Il s’agit du « Res­sen­ti­ment de Dou E, qui touche le ciel et émeut la terre » (« Gan Tian Dong Di, Dou E Yuan »1) et autres pièces du théâtre des Yuan. Les let­trés chi­nois tra­vaillaient peu pour le théâtre et re­cueillaient peu de re­nom­mée de leurs pièces, parce que ce genre était plu­tôt to­léré que per­mis en Chine ; les an­ciens sages l’ayant constam­ment dé­crié et re­gardé comme un art cor­rup­teur. Il faut at­tendre le XIIIe siècle apr. J.-C. pour trou­ver des pro­duc­tions très im­por­tantes à la fois en qua­lité et en quan­tité. Un dé­sastre na­tio­nal, le pas­sage de la Chine sous le joug mon­gol, fut l’occasion de cette sou­daine flo­rai­son. Du­rant une pé­riode de quatre-vingt-dix ans, les sau­vages en­va­his­seurs, qui ne pos­sé­daient pas d’écriture, abo­lirent le sys­tème des concours où se re­cru­taient les fonc­tion­naires, et re­lé­guèrent les let­trés, qui for­maient la classe la plus ho­no­rée de la so­ciété chi­noise, à un des éche­lons les plus bas, tout juste de­vant les pros­ti­tuées et les men­diants. Par dés­œu­vre­ment, ces let­trés se tour­nèrent alors vers le théâtre — genre dont la grande vogue com­men­çait à se des­si­ner, et qu’ils contri­buèrent très vite à per­fec­tion­ner. Ce­pen­dant, le dis­cré­dit at­ta­ché au théâtre sub­sista. Ces let­trés n’accédèrent ja­mais aux hon­neurs et durent se conten­ter d’exercer de mo­destes em­plois — pe­tits com­mer­çants, apo­thi­caires, de­vins ou simples ac­teurs. Aussi, ne sommes-nous pas éton­nés de ne trou­ver au­cun ren­sei­gne­ment sur leur bio­gra­phie. Et mal­gré la pu­bli­ca­tion, en 1616, d’une cen­taine de leurs chefs-d’œuvre dans l’« An­tho­lo­gie de pièces des Yuan » (« Yuan Qu Xuan »2), le théâtre est resté jusqu’à nos jours le genre le moins connu de toutes les lit­té­ra­tures de di­ver­tis­se­ment qu’a eues la Chine. « Évi­dem­ment, la tech­nique [de ce théâtre] est ex­trê­me­ment gros­sière », ex­plique Adolf-Eduard Zu­cker3. « Les per­son­nages se font connaître à l’auditoire, en dé­taillant leur exis­tence pas­sée et la part qu’ils sont ap­pe­lés à jouer dans le drame… On peut dire que, dans l’ensemble, les pièces n’atteignent guère un plan spi­ri­tuel très élevé. Il se dé­gage, ce­pen­dant, un grand charme de ce théâtre qui nous pré­sente des per­son­nages de toute condi­tion et nous donne une vaste fresque de l’abondante vie de l’Empire du Mi­lieu, aux jours dé­crits par Marco Polo. »

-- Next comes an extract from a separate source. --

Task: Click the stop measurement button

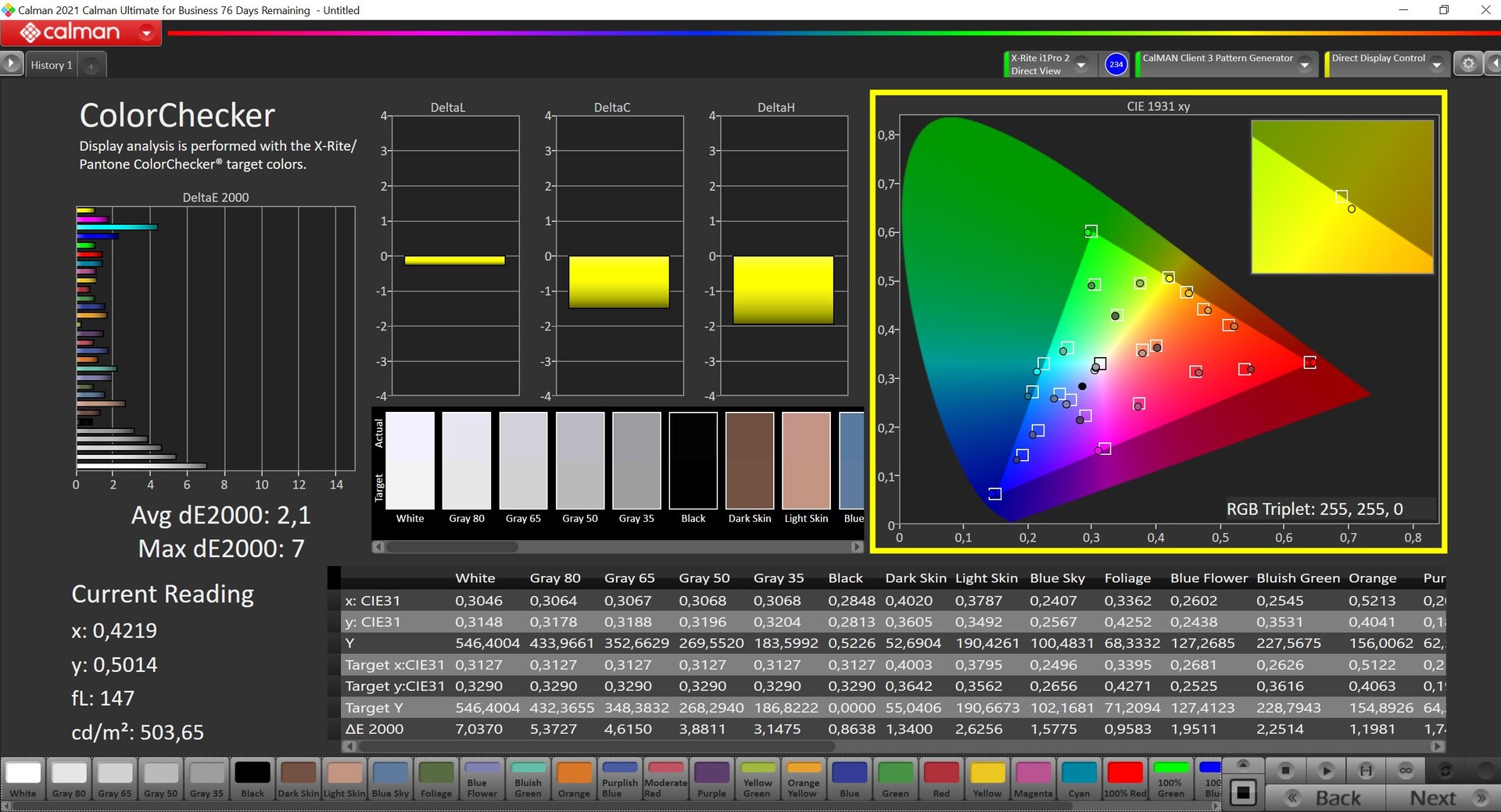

Il n’existe pas moins de deux tra­duc­tions fran­çaises du « Res­sen­ti­ment de Dou E », mais s’il fal­lait n’en choi­sir qu’une seule, je choi­si­rais celle d’Antoine-Pierre-Louis Ba­zin.

「父親停嗔息怒,暫罷狼虎之威,聽你孩兒慢慢的說一遍咱.我三歲上亡了母親,七歲上離了父親,你將我送與蔡婆婆做兒媳婦.至十七歲與夫配合,才得兩年,不幸兒夫亡化,和俺婆婆守寡.這山陽縣南門外有個賽盧醫,他少俺婆婆二十兩銀子.俺婆婆去取討,被他賺到郊外,要將婆婆勒死,不想撞見張驢兒父子兩個,救了俺婆婆性命.」

— Pas­sage dans la langue ori­gi­nale

« Mon père, sus­pen­dez votre cour­roux ; adou­cis­sez cet as­pect plus re­dou­table que ce­lui du loup et du tigre. Dai­gnez écou­ter jusqu’au bout l’histoire des mal­heurs qui ont af­fligé votre fille. Dès l’âge de quatre ans, je per­dis ma mère ; à sept ans, mon père m’abandonna. Vous m’introduisîtes alors dans la mai­son de Mme Tsaï, où je fus fian­cée ; à dix-sept ans, mon ma­riage s’est ac­com­pli. Mais à peine deux an­nées s’étaient-elles écou­lées, que la mort m’enleva mon époux. Je res­tai veuve avec Mme Tsaï. Dans le dis­trict de Chan-yang, der­rière la porte orien­tale, de­meu­rait alors un mé­de­cin nommé Saï-lou. C’était un homme à qui ma belle-mère avait prêté vingt taëls d’argent. Un jour qu’elle était al­lée les lui de­man­der, Saï-lou, pro­fi­tant du mo­ment où il se trou­vait seul avec elle, loin de toute ha­bi­ta­tion, dans un en­droit dé­sert, conçut l’horrible des­sein d’attenter à ses jours. Heu­reu­se­ment, le ha­sard (qui pou­vait s’y at­tendre ?) vou­lut qu’elle ren­con­trât Tchang-lu-eul et son père, qui tous deux lui sau­vèrent la vie. »
— Pas­sage dans la tra­duc­tion de Ba­zin

« Père, ar­rê­tez votre co­lère, ces­sez pour un ins­tant cette at­ti­tude ter­ri­fiante, et lais­sez votre fille vous ra­con­ter cal­me­ment ce qui s’est passé. À trois ans, j’ai perdu ma mère. À sept ans, j’ai été sé­pa­rée de mon père. Vous m’avez don­née à Mme Cai pour que je de­vienne sa bru, et elle a changé mon nom en Dou E. À dix-sept ans, j’ai été ma­riée. Mal­heu­reu­se­ment mon mari est mort la même an­née. Je suis res­tée veuve et j’ai vécu avec ma belle-mère. À Chuz­hou, il y avait un doc­teur qu’on sur­nom­mait doc­teur Char­la­tan. Il de­vait, avec les in­té­rêts, vingt onces d’argent à ma belle-mère et quand celle-ci est al­lée les lui ré­cla­mer, il l’a en­traî­née en de­hors de la ville et a es­sayé de l’étrangler. De fa­çon in­at­ten­due, elle a été sau­vée par un cer­tain Zhang l’Âne et son père. »
— Pas­sage dans la tra­duc­tion de M. Jacques Pim­pa­neau (dans « An­tho­lo­gie de la lit­té­ra­ture chi­noise clas­sique », éd. Ph. Pic­quier, Arles)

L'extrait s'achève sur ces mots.